If you could peel away the tops of the hills in the Barton Creek recharge zone like the skin of an orange, you would find quite a few holes. The limestone beds that comprise the Edwards Aquifer are full of cavities carved over millions of years by underground rivers and streams.
Many of the cavities are filled with water. Some of the cavities act as conduits, or tunnels, and feed water to Barton Springs.
But other cavities are relatively dry. They form a network of caves – at least 24 in all – that underlie the Barton Creek watershed. Some of the caves are remnants of ancient conduits, while others were gouged from the sheer cliffs by creeks.

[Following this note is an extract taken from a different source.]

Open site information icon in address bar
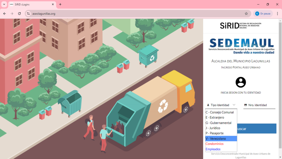The width and height of the screenshot is (282, 159). point(28,14)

Most of the caves are less than 400 feet long – about the length of a football field, measured from end-line to end-line. But the largest, named Airman’s Cave, is at least 12,000 feet long, making it the eighth longest known cave in Texas.
The caves of Barton Creek are home to many fascinating creatures that have adapted to life in the subterranean world. Airman’s Cave, for example, houses a new species of harvestmen (a relative of the spider) much like the Bee Creek Cave harvestman, which is on the federal endangered species list. Cave X, another major cave in the basin, contains a rare species of blind cave millipede.
Scientists have recently recognized that dozens of rare species of cave animals live in different geological zones near Austin. Barton Creek appears to be a barrier between zones. Many of the rare species found in these caves evolved over hundreds of thousands or millions of years in isolated cave “islands.”
We are still learning to understand these cave ecosystems. One thing is certain though: each depends for survival on unpolluted water from the surface.